Friday, February 10, 2012

U.S. Ushering in an Era of Nuclear Renaissance… or Maybe Not

On February 9, 2012, the U.S. Nuclear Regulatory Commission (NRC) approved a license for the Atlanta-based Southern Company, in a vote of 4 to 1, to build two new nuclear reactors at the Plant Vogtle nuclear power station near Augusta, Georgia.  This $14 billion project (with $8.3 billion in federal loan guarantees) is the country’s first nuclear reactor approved since the 1979 partial meltdown of the Three Mile Island plant’s reactor core.  This accident bumped up construction costs of nuclear plants and halted many planned reactors. 

Built by Westinghouse Electric, the two new reactors would be designed “to withstand earthquakes and plane crashes and to be less vulnerable to a cutoff of electricity, which set off the triple meltdown at Fukushima in 2011.”  The only vote against the approval of the project came from NRC’s chairman, Gregory Jaczko, who was not convinced that the project would ensure all safety improvements before reactors start operating in 2017. 

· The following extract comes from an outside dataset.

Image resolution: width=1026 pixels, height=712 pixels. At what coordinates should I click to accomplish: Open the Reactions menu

Mr. Jaczko’s concern with nuclear safety may have some grounds in the post-Fukushima era.  In fact, NRC faces a challenge not only to apply lessons from last year’s disaster in Japan, but also to decide what do with America’s all 104 old nuclear reactors, which will need to be phased out and replaced in the next 20 years.  Meeting 20 percent of the U.S. electricity needs, the future of nuclear power maybe at a crossroads where a decision must be made to build new reactors and to find viable alternatives.  Some predict that nuclear power production would shrink in the U.S. before growing.  According to Marvin Fertel, president of Nuclear Energy Institute that lobbies for the nuclear industry, not many new nuclear plants were to be built in the near term.  The reasons are depressed electricity demand, cheap natural gas that can be burned to produce electricity, lack of funding and ambiguity in the wake of the Fukushima Daiichi meltdown. 

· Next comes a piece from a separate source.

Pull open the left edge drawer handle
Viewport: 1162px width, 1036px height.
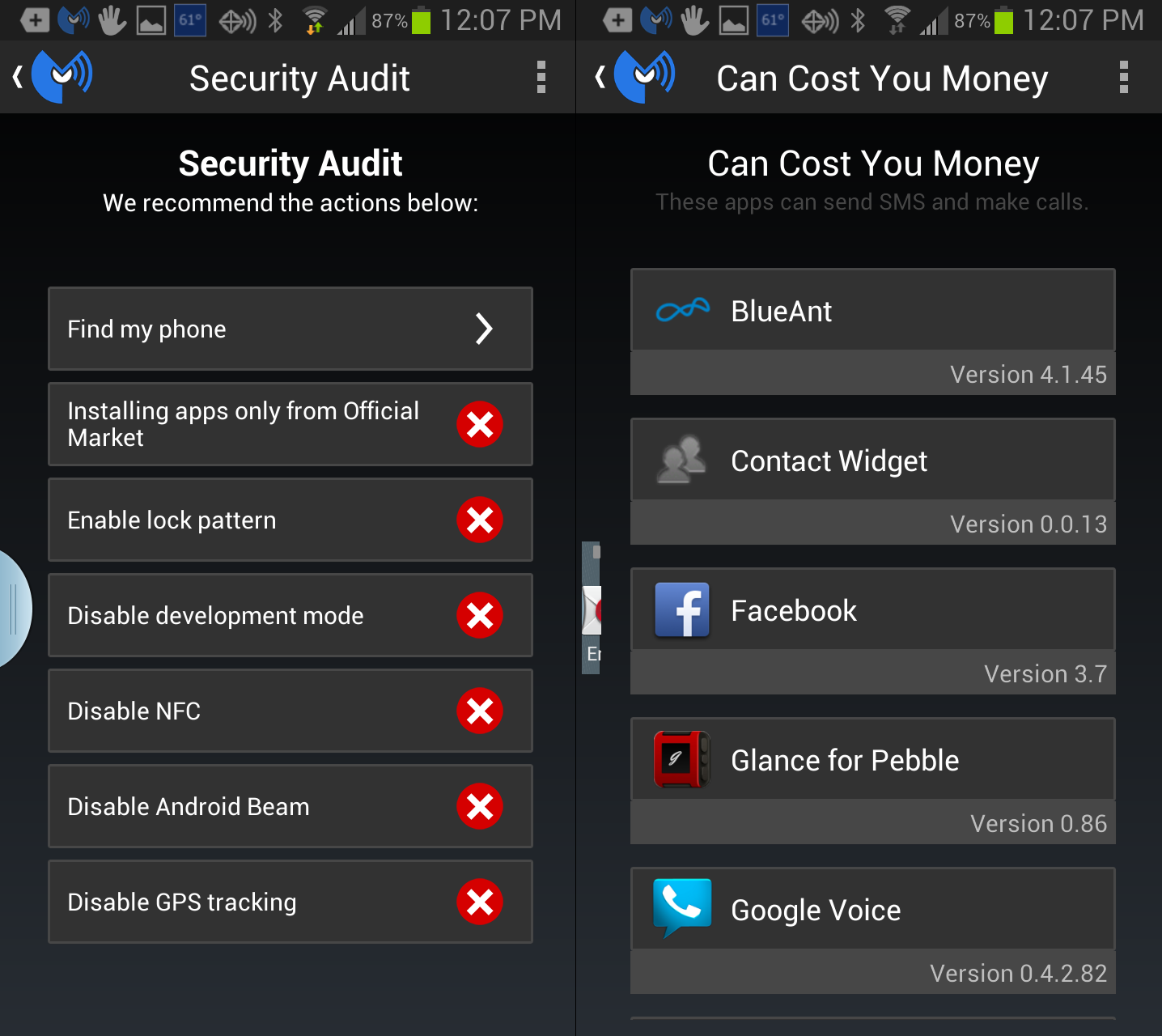point(11,609)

While the future of nuclear power in the U.S. is largely undecided, the preparedness of the existing fleet of 104 reactors for potential earthquakes, floods, hurricanes, tornadoes, fires, and potential terrorist attacks is questionable, according to the January 17, 2012, PBS investigative film “Nuclear Aftershocks.”  Nearly 29 nuclear reactors across the country “were identified in the 1990s as seismically under-designed, but the NRC required no corrective action,” and 47 reactors failed to meet new fire protection standards.  Some nuclear plants avoided accidents caused by natural disasters, such as the recent flooding in Nebraska and earthquake in Virginia, only because they managed to boost their defenses and upgraded seismic protection in a timely manner.  Given its mixed track record, NRC is up against its own known weaknesses as much as against unforeseen disasters.